Adjusting Welding Parameters Based on Observed Behavior

Although welding cameras highlight process issues, corrective action depends on precise parameter control. Preventive adjustments may include:

  • Increasing electrode force to counteract higher current levels and suppress expulsion.
  • Reducing weld duration to prevent overheating in sensitive materials.
  • Tuning current settings to match sheet thickness and alloy properties, ensuring proper fusion without excessive heat.

Controlling Cooling and Solidification for Structural Integrity

Solidification must proceed under controlled thermal conditions to avoid defect formation. If cooling is too rapid or uneven, the nugget may develop internal cracks or voids before solidification completes.

Effective cooling control involves:

  • Balancing heat extraction between electrodes, particularly when welding dissimilar metals.
  • Matching cooling curves to the material’s metallurgical requirements.
  • Using thermal data to refine hold times or adjust electrode geometry for optimal solidification.

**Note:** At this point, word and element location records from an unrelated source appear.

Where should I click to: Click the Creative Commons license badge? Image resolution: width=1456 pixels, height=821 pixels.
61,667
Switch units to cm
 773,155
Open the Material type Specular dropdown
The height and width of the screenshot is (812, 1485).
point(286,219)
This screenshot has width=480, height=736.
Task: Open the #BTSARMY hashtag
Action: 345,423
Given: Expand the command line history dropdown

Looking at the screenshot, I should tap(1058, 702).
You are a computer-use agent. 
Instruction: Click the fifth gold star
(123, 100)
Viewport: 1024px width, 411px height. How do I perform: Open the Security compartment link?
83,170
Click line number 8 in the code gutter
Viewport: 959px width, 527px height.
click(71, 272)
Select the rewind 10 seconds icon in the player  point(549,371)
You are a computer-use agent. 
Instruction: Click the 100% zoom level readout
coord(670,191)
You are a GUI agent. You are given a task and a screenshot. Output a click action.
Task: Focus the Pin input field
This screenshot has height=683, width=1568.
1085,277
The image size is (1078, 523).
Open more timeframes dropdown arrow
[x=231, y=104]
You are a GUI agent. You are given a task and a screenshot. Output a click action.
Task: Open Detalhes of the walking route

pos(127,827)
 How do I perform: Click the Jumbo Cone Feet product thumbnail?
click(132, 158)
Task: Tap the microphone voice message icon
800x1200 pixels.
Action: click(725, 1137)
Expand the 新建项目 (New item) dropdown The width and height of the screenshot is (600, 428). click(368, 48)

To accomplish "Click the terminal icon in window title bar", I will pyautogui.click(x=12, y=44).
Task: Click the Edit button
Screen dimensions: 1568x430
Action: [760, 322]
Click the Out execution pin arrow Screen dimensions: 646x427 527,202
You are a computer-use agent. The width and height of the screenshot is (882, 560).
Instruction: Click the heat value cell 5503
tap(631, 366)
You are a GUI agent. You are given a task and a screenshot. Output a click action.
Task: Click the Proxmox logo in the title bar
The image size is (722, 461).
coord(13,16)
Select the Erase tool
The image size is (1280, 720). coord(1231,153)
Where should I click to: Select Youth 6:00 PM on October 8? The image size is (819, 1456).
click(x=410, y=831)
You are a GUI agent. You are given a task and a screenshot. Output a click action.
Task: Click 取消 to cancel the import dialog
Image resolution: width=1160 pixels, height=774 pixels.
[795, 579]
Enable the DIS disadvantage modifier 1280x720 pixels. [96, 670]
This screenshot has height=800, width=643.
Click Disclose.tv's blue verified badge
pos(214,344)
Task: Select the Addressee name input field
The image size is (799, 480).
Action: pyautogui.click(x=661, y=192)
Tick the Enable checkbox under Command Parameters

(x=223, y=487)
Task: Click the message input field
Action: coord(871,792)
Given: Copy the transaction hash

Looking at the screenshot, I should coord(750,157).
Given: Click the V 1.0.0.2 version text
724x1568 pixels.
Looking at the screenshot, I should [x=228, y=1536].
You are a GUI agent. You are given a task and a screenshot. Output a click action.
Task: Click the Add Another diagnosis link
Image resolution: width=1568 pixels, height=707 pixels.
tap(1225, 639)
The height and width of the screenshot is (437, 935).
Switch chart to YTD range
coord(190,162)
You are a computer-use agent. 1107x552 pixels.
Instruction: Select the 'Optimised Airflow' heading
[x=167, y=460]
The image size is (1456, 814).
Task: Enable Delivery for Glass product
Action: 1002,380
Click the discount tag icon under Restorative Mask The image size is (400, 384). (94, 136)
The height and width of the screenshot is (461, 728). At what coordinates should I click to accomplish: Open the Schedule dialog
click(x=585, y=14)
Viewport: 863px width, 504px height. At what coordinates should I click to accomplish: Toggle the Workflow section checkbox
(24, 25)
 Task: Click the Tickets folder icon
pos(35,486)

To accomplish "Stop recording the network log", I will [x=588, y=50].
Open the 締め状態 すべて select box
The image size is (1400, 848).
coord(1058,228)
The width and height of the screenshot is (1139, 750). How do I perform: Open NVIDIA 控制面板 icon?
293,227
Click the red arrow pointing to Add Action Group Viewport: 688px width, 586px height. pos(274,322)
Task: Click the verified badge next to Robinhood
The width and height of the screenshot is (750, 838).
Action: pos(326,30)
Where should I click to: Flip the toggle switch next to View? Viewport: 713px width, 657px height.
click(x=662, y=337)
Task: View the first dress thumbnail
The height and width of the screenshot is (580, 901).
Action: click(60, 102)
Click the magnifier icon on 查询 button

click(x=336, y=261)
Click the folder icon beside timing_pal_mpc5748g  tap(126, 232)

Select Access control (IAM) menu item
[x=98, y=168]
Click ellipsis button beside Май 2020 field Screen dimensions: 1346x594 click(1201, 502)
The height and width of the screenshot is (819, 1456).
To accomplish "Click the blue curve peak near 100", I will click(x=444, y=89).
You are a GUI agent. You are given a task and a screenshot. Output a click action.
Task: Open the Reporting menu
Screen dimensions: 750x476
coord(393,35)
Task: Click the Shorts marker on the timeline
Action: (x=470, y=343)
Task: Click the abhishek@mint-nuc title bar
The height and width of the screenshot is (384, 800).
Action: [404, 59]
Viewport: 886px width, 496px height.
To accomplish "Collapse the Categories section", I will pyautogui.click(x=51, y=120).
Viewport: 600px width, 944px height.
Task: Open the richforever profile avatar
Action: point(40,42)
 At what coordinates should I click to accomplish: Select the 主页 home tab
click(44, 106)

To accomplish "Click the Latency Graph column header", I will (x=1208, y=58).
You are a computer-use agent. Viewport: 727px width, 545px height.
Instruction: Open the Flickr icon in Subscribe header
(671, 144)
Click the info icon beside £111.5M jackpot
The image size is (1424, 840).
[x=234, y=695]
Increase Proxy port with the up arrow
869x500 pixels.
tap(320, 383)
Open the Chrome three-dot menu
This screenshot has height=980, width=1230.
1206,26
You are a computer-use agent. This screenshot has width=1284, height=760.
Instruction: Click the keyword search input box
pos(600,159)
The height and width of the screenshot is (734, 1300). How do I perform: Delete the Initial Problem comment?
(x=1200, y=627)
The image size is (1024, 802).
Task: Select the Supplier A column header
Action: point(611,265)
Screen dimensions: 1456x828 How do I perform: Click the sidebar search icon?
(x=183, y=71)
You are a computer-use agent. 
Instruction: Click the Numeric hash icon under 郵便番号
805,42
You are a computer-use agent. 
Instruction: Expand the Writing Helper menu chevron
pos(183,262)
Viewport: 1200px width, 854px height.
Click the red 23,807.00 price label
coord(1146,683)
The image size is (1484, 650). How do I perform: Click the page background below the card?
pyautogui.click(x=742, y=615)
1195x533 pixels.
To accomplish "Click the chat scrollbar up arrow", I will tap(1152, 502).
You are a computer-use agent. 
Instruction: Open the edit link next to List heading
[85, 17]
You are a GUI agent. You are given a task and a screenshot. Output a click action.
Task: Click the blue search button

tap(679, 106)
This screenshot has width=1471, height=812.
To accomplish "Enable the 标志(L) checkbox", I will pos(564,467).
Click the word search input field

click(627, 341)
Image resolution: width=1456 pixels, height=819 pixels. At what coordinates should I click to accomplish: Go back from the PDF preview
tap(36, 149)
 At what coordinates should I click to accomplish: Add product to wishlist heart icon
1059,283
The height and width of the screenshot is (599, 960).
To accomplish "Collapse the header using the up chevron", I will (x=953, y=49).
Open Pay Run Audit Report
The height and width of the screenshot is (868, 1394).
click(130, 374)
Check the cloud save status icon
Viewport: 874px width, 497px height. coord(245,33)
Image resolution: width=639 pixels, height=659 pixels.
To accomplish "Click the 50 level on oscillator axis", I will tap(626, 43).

Linking observed cooling patterns with defect trends enables development of more resilient weld schedules tailored to specific joint configurations and materials.

Conclusion: Minimizing Defects Through Process Control and Visual Monitoring

Resistance spot welding yields consistent joints when process parameters are properly balanced and aligned with material properties. However, defects such as expulsion, shrinkage voids, and solidification cracks often originate from thermal and mechanical imbalances that are not visible through surface inspection. Welding cameras provide real-time visual access to the weld zone, enabling the early detection of abnormal heat behavior during both fusion and cooling phases. When integrated into production workflows, these systems enhance control, validate parameter effectiveness, and support the development of defect-resistant weld schedules. Their use shifts quality assurance from post-process inspection to in-process stabilization, reducing reliance on destructive testing while improving joint reliability in demanding manufacturing environments.